→ ASSIGNED TASK: In the listing below, the lines starting with the line with "has height=264, width=457." and going on through the line with "Click the Email input field" are to be reproduced exactly, and only those.

MATERIAL SUPPLIED Start Marker

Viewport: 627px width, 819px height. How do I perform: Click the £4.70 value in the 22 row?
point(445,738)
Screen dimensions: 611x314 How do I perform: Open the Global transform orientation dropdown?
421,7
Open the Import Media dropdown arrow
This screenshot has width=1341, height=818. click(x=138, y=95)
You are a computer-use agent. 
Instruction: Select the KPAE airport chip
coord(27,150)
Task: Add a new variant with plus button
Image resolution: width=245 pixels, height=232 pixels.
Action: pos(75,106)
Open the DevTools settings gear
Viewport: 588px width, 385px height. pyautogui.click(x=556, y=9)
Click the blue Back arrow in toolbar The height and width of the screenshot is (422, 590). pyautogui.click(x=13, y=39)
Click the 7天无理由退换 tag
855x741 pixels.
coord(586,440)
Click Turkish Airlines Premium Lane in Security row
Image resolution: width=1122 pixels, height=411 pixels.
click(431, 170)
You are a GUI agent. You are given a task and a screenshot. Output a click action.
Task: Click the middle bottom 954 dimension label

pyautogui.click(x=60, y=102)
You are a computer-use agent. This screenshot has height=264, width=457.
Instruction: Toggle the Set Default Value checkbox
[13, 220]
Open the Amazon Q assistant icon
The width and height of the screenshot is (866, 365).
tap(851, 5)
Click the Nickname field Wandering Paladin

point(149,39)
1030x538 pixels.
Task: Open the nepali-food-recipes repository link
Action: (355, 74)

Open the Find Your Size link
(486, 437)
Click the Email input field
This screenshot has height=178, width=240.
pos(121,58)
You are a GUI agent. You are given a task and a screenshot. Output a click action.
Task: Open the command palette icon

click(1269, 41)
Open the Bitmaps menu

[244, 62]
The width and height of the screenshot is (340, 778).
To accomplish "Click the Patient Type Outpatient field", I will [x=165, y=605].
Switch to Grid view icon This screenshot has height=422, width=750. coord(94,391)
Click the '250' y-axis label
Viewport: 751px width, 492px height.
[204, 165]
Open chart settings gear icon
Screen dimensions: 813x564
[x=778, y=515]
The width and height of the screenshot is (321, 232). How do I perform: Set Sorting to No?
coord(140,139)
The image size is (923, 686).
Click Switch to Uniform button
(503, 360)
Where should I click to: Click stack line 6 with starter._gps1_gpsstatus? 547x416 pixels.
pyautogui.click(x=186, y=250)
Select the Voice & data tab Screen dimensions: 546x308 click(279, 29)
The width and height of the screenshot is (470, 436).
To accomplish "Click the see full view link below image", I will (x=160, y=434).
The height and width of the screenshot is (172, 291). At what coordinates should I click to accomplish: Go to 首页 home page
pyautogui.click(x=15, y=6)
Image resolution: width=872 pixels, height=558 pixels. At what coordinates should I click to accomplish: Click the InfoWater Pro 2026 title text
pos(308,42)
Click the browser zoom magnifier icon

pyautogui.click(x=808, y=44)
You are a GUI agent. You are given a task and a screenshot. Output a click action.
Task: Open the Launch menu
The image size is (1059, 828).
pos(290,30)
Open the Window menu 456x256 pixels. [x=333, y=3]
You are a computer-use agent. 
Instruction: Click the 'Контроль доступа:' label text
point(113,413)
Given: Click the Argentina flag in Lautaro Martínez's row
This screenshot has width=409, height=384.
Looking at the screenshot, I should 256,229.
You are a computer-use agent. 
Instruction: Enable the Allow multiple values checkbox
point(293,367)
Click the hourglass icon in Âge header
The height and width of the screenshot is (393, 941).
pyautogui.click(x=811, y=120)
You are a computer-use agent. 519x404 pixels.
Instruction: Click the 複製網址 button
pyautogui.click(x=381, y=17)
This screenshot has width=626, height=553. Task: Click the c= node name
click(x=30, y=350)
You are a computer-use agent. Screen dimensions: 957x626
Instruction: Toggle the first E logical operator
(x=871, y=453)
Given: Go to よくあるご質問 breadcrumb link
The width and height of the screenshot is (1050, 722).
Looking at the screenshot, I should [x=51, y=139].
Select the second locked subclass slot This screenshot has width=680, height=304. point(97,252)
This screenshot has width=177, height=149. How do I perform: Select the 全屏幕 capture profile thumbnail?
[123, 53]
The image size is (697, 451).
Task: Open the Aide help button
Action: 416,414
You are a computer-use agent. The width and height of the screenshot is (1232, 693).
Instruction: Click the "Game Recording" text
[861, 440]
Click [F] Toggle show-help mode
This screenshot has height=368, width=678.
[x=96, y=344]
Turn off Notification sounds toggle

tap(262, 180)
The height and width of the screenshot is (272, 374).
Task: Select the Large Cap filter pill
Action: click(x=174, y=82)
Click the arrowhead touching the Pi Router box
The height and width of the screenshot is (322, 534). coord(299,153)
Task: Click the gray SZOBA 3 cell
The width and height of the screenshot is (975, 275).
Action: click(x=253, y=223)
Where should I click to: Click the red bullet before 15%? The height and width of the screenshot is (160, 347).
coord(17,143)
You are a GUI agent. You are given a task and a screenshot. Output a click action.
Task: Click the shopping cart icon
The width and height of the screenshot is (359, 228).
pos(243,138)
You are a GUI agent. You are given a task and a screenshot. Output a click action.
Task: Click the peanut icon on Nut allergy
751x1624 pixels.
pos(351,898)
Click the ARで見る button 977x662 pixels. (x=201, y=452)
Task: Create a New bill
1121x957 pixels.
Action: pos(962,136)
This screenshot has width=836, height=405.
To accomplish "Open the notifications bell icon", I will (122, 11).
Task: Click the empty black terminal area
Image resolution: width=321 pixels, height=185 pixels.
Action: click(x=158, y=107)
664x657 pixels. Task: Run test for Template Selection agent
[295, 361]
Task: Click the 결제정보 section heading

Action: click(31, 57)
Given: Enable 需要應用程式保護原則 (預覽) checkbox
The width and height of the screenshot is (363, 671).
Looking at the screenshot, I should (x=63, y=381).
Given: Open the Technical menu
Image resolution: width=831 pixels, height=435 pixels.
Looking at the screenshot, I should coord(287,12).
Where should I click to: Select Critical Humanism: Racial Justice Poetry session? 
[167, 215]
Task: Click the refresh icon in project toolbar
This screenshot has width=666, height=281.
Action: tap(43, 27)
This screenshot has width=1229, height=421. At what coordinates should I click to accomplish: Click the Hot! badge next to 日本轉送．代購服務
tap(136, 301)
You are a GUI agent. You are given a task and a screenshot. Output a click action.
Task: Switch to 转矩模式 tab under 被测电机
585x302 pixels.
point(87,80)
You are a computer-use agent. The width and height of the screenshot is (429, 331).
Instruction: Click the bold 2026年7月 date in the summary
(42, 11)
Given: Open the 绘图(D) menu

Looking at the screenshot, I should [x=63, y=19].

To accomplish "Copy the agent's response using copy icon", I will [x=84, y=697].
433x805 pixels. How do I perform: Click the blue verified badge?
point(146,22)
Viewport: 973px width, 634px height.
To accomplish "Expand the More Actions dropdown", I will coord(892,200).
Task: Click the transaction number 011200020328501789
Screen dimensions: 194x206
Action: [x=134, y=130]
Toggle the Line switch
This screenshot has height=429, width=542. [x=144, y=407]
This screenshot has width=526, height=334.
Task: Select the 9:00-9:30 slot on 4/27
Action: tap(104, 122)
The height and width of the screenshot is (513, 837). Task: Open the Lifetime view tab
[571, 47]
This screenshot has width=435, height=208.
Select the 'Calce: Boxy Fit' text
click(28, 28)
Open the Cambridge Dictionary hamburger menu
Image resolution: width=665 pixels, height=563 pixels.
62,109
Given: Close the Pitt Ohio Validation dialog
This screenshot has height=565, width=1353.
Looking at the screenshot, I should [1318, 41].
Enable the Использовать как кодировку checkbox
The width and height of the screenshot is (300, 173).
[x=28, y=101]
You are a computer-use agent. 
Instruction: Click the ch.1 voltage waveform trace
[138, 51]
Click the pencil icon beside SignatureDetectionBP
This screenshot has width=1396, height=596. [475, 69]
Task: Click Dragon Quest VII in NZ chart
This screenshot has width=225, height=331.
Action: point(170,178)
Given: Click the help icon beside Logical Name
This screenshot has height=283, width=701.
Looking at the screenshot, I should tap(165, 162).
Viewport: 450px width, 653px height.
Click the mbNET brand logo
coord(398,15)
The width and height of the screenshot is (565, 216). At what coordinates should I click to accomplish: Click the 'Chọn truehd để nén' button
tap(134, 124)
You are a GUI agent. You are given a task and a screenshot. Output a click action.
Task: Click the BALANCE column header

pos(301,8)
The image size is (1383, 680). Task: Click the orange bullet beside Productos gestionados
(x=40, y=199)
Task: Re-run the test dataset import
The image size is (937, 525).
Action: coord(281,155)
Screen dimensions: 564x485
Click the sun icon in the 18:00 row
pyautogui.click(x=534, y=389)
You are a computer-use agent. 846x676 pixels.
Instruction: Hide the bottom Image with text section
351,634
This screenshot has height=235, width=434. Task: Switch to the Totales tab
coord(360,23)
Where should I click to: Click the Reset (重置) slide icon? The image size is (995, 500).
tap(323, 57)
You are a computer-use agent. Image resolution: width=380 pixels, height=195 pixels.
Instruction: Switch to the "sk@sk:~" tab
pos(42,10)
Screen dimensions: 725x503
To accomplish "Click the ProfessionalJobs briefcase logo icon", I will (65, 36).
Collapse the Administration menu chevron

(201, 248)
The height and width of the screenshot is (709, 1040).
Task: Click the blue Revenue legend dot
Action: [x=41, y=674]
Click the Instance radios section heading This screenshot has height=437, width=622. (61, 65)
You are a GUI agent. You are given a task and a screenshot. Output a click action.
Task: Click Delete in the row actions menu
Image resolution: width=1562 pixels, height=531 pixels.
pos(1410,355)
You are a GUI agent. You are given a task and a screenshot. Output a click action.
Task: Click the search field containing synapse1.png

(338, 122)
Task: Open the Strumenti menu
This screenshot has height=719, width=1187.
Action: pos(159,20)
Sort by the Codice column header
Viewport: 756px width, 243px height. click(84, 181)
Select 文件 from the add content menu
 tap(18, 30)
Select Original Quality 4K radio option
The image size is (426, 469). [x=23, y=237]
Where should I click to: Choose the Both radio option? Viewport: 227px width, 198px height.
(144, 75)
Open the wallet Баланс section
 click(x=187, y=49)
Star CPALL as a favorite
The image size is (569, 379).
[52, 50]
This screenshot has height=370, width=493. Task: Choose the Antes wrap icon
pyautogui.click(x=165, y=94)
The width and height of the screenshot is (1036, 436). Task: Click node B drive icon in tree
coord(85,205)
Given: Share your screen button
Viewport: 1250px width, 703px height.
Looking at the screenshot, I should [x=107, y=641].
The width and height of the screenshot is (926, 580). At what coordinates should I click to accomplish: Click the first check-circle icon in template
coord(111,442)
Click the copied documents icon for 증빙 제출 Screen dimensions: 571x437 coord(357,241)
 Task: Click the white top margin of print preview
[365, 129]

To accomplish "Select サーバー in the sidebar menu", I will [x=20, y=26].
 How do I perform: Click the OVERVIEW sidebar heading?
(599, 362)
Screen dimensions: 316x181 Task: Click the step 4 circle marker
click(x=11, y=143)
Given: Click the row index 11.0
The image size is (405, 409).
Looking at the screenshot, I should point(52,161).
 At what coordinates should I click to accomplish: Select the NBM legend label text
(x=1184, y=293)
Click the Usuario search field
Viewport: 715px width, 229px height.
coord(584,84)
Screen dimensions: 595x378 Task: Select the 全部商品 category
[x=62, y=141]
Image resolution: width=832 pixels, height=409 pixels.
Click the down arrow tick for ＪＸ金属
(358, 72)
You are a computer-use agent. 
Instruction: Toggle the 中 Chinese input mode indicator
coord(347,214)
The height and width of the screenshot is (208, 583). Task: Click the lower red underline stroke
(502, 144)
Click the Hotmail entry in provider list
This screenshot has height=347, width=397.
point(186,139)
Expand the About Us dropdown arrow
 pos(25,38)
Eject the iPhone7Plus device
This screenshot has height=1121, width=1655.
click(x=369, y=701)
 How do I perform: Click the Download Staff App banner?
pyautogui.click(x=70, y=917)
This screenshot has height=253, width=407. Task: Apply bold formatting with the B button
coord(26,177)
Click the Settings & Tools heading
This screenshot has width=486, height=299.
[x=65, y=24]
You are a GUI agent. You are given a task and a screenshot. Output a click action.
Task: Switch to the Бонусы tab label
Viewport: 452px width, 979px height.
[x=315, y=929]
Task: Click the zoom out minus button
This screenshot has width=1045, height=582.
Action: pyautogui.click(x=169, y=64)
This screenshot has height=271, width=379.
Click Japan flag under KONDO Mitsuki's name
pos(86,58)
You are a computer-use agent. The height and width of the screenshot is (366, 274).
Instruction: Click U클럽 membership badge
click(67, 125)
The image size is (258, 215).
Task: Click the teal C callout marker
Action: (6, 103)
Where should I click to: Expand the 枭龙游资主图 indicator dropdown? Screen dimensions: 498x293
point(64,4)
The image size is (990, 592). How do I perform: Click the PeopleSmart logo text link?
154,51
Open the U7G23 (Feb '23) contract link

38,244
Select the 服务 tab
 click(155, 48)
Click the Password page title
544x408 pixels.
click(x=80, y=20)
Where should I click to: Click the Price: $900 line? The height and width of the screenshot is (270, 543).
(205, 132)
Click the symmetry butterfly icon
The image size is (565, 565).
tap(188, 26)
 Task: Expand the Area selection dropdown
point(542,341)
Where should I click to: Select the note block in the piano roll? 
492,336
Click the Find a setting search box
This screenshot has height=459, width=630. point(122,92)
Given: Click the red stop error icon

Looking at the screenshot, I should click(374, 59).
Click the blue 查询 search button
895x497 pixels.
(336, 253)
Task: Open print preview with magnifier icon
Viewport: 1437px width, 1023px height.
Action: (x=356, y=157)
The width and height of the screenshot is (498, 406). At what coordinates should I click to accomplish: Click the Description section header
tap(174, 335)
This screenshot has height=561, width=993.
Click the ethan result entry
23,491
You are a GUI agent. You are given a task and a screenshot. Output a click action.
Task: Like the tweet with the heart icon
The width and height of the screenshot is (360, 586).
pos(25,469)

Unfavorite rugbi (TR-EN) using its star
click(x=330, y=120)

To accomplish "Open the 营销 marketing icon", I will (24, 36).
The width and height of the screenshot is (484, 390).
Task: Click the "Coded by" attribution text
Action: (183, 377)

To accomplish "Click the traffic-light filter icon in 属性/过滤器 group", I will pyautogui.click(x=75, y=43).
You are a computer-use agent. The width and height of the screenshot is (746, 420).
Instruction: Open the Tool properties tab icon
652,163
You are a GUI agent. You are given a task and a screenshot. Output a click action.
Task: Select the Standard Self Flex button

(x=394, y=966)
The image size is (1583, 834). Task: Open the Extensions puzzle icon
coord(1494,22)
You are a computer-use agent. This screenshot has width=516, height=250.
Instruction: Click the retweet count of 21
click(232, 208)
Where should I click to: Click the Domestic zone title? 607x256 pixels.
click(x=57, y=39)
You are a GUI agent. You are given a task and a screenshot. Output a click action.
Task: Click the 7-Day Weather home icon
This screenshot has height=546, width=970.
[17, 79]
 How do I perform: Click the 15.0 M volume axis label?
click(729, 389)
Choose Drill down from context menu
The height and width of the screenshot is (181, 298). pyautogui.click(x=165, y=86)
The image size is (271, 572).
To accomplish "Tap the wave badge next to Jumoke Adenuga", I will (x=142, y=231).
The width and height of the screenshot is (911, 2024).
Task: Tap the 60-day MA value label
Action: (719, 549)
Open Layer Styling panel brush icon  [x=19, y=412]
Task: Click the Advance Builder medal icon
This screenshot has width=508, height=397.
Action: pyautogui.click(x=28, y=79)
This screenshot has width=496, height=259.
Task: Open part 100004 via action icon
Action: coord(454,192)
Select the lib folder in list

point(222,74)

MATERIAL SUPPLIED End Marker

→ EXERCISE OUTPUT:
You are a computer-use agent. This screenshot has height=264, width=457.
Instruction: Toggle the Set Default Value checkbox
[13, 220]
Open the Amazon Q assistant icon
The width and height of the screenshot is (866, 365).
tap(851, 5)
Click the Nickname field Wandering Paladin

point(149,39)
1030x538 pixels.
Task: Open the nepali-food-recipes repository link
Action: (355, 74)

Open the Find Your Size link
(486, 437)
Click the Email input field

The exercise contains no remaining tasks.